How to tell a truth with numbers. *A* truth.

Gallup has complied a year end poll, to determine how people feel about their life in the current political environment.

Q: Are you better off than you were three years ago, or not?

61% say they are better off as compared to 45% in previous poll. Sounds good, right? In an effort to match apples to apples, Gallup posited the question in relation to the previous incumbent President. So..we’re talking, as compared to Barrack Obama. As compared to Obama between terms, so…that means from the beginning of 2012. three years before that, is 2008-2009. Which is the beginning of the global financial crisis that had the US reeling.
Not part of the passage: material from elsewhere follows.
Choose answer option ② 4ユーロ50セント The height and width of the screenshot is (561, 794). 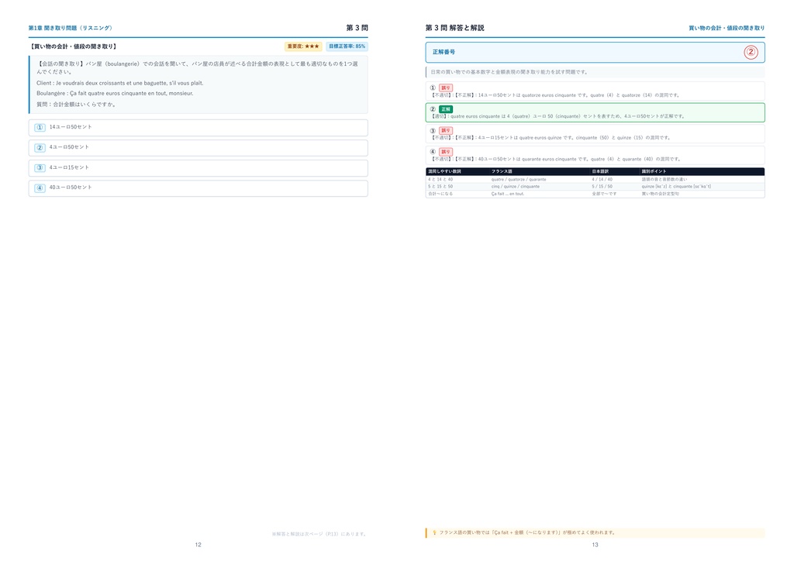(x=198, y=148)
Honestly, I am surprised only 45% said their lives were better off at that time, although the economy had not yet recovered and was in recession at end of 2011. I can’t blame Gallup for matching apples to apples, but this data doesn’t tell us anything, except that people tend to feel better when the world doesn’t feel as if it is collapsing.

People felt as if they were doing better this time around as compared to the 2012 to 2008-2009 comparison, and surely there is empirical data that would support sound reasons for people to have that feeling.
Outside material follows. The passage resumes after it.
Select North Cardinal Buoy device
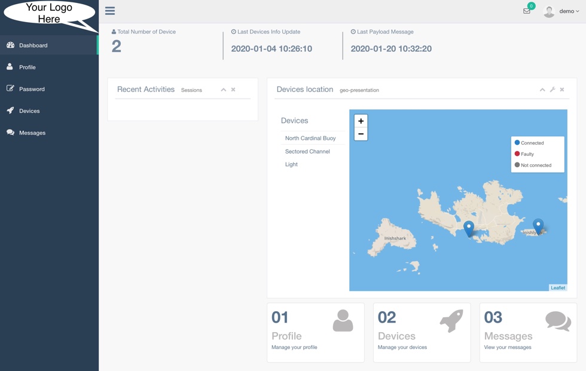586x371 pixels. 310,138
Now this is much more interesting:

Q: Is America as respected throughout the world as it was three years ago, or not?

38% say yes. 59% say no. Again this is matched apples to apples with Obama; compared to what someone would think in relation to 3 years earlier, so again 2008 2009.

A lot to think about here, isn’t there.

For Trump’s term(s) we are comparing beginning of 2020 to 2016. We have to think, hold on, shouldn’t that be 0%? Don’t we all know that clearly the US is viewed much less favorably on average throughout the world? How about if we ask the Europeans? Gallup did.

What is really odd about the US response is, why would Americans think the US wasn’t viewed more positively in the world in 2012, then in 2008-2009? 30%? when clearly EU had a very positive feeling about the change to Obama. I don’t know. I suspect US citizens were feeling bad about our part in the global meltdown and ongoing Middle East bullshit at that time. No idea.

Back to Trump, how could we possibly come to 38%? Because:

70% Republicans feel that is the correct answer

9% Democrats fell that is the correct answer

32% independents feel that is the correct answer.

It doesn’t matter what the world might think. How do you feel the world thinks, or even better, how do you feel the world should rightly think.

To Trump’s followers, the US *is* stronger as a nation and their leader keeps everyone else guessing what he might do next. Other nations fear the US and therefore respect the US. Even if they say that they do not respect the US, it is because they fear the might of the US, as they should. So- their feelings are incorrectly expressed. Our feelings are correct.

Polls like this are a truth. They are not uniformly or even realistically the truth.